Previous 1 2 Next 26 Replies Latest reply: Nov 11, 2007 6:57 PM by Justin Surpless
Justin Surpless Level 4 Level 4 (1,490 points)
OK... I just noticed something strange... I had some movie files that I deleted sometime yesterday (don't need them anymore)... just now, I wanted to see to retrieve one of them with TM and they're gone!

My backup drive is nowhere near full and TM didn't warn me about deleting anything... looking at my backups, I noticed that I only have backups for yesterday at 8:03AM and from 8:09PM (and on)... I'm guessing that's the case because anything before 8:09PM is now more than 24 hrs old... hence, it's 'thinned out'... I also noticed that I only have my initial backup from Friday... not the several it made afterwards... and that backup from Friday is missing some data I had that was captured by the later backups...

What's going on here? Seems to me that it should have all of my stuff, no?

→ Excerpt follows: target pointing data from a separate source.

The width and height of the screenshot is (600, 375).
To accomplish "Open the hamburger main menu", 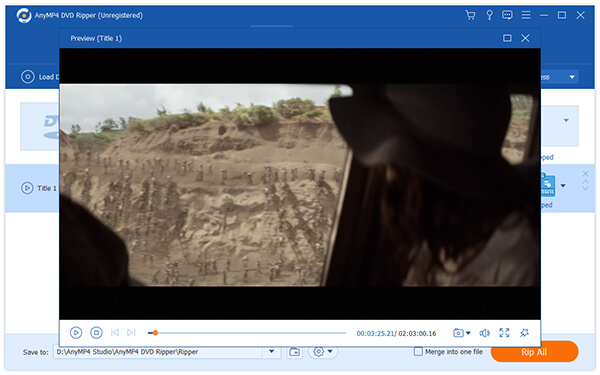I will [526, 15].
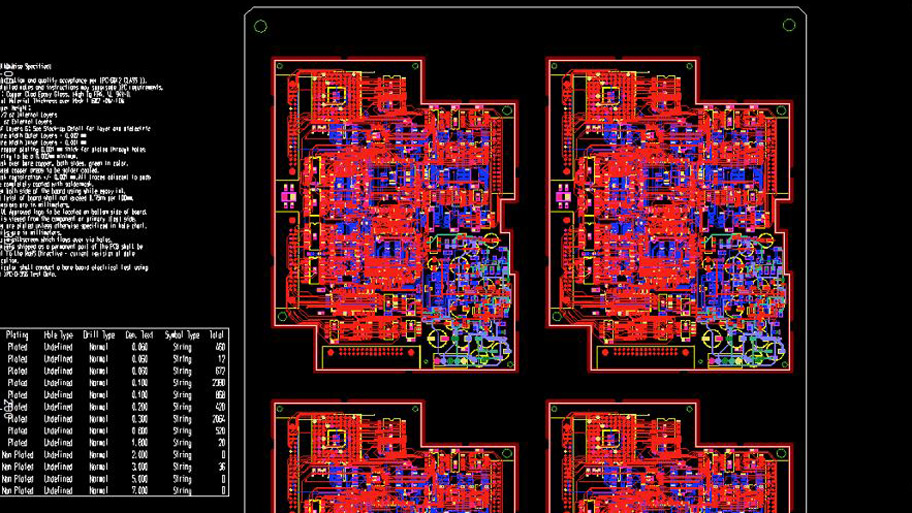Select the 1.800 diameter cell in drill table

click(x=140, y=443)
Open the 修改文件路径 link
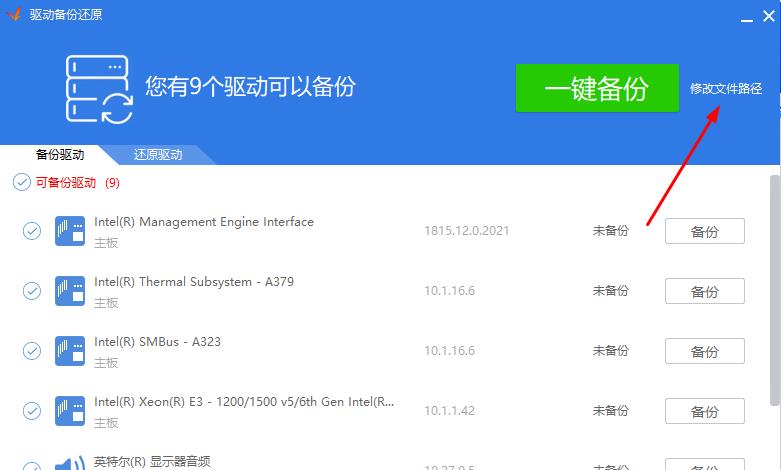 point(726,88)
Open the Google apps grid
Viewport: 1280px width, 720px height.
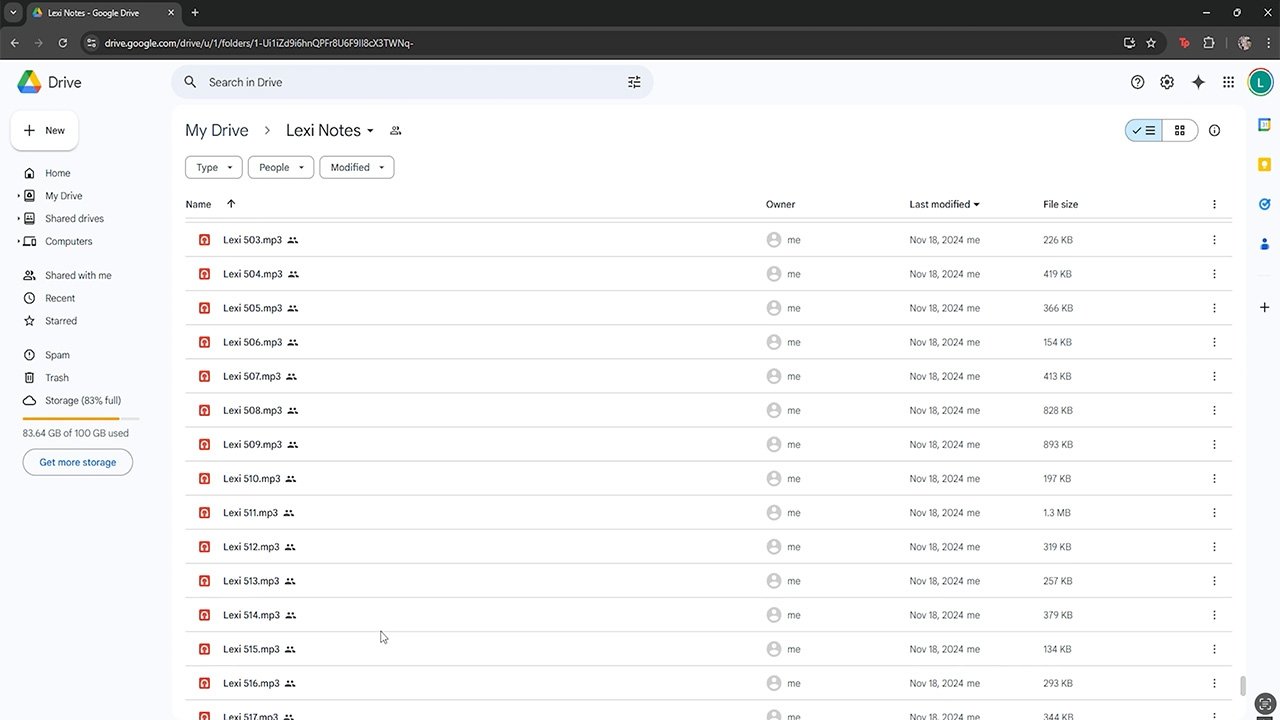pos(1228,82)
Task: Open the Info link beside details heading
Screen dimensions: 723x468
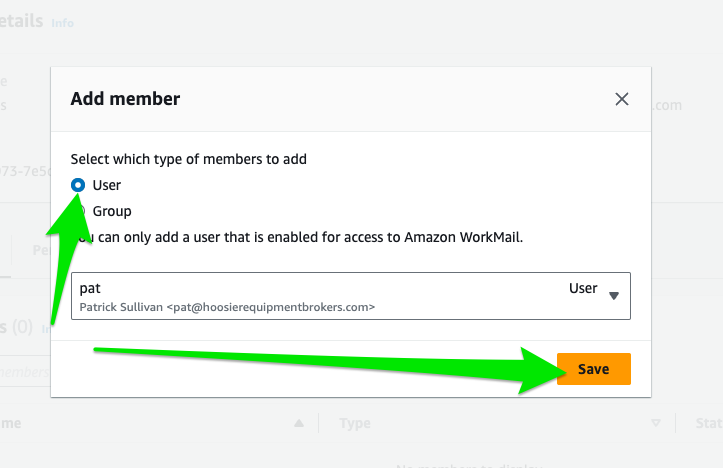Action: click(x=62, y=23)
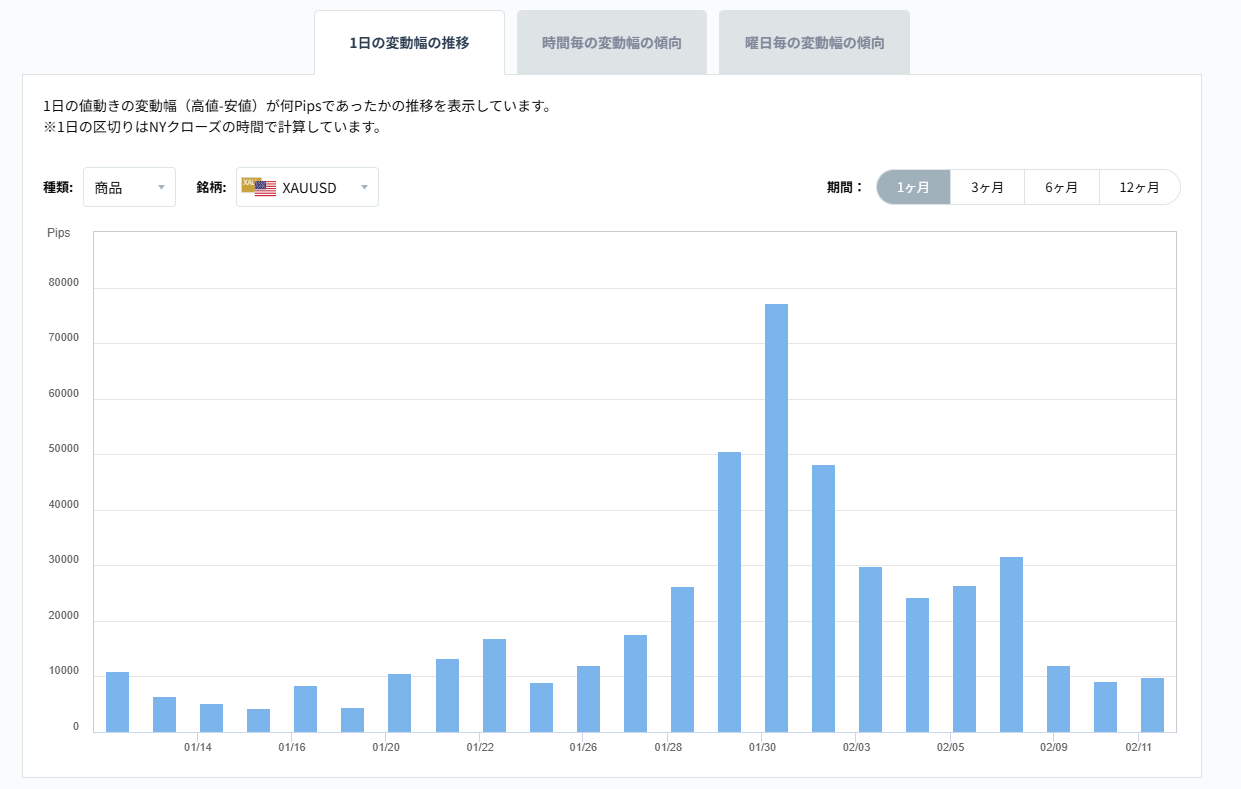Click the 02/09 date label on the axis

pos(1052,747)
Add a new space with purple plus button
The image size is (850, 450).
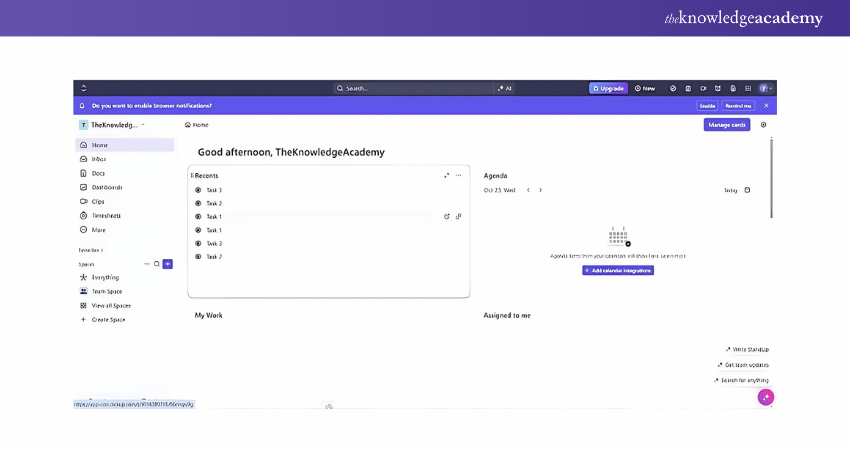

Mac Pro 2.66, 4.0 GB RAM, 23 Apple Cinema HD Display, Mac OS X (10.5), EyeTV 200, Powerbook G4/667, 512 MB RAM
  • jdelima Level 3 Level 3 (515 points)
    The way i read the Apple info on TM makes it look like a GFS backup scheme to me. That means that it should keep hourlies for the last 24 hrs, dailies for a month and weeklies for as long as you have space. I assumed from this that it made good use of full, differential and incremental backups to acheive this, which should mean that in any point of time you should be able to restore anything at all.

    The exception to this would be if you created a file (or modifed it) AFTER a TM backup, and then erased (or modified it again) BEFORE the next backup. That sort of change would be lost.

    I guess we'll only know for sure exaclty how useful it is once people have had it running for a while to see exactly how it operates. If it isn't operating as a normal GFS backup would, then it's mostly wasting space for me!
  • Justin Surpless Level 4 Level 4 (1,490 points)
    That is my understanding as well... that if you create a file but you delete it during the interval between backups... that is completely reasonable... the only solution would be to have instantaneous backup and that's clearly no solution!

    What I'm observing is not quite this... as another example, a backup just occurred at 8:32 PM for me... as such, it deleted the aforementioned 8:09PM from the previous day... I had thought that the differences were supposed to be concatenated somehow...

    So far it seems that (as Apple has stated) if a file is created and deleted between hourly backups, you're on your own... but it also seems that if a file doesn't stay around for more than a day, you're on your own once 24 hrs have passed... also, it seems to be keeping the 1st backup of the day (it kept 10/26 at 7:20PM and 10/27 at 8:03AM)... so I lost any files created and deleted on Friday after 7:20 and similarly for after 8:03AM on Sat...

    I'm going to create a test file and let it be captured by the next hourly... then I plan to delete it... as such, it should be in the backup set... and then in 24 hrs, I plan to see if I can still see the file...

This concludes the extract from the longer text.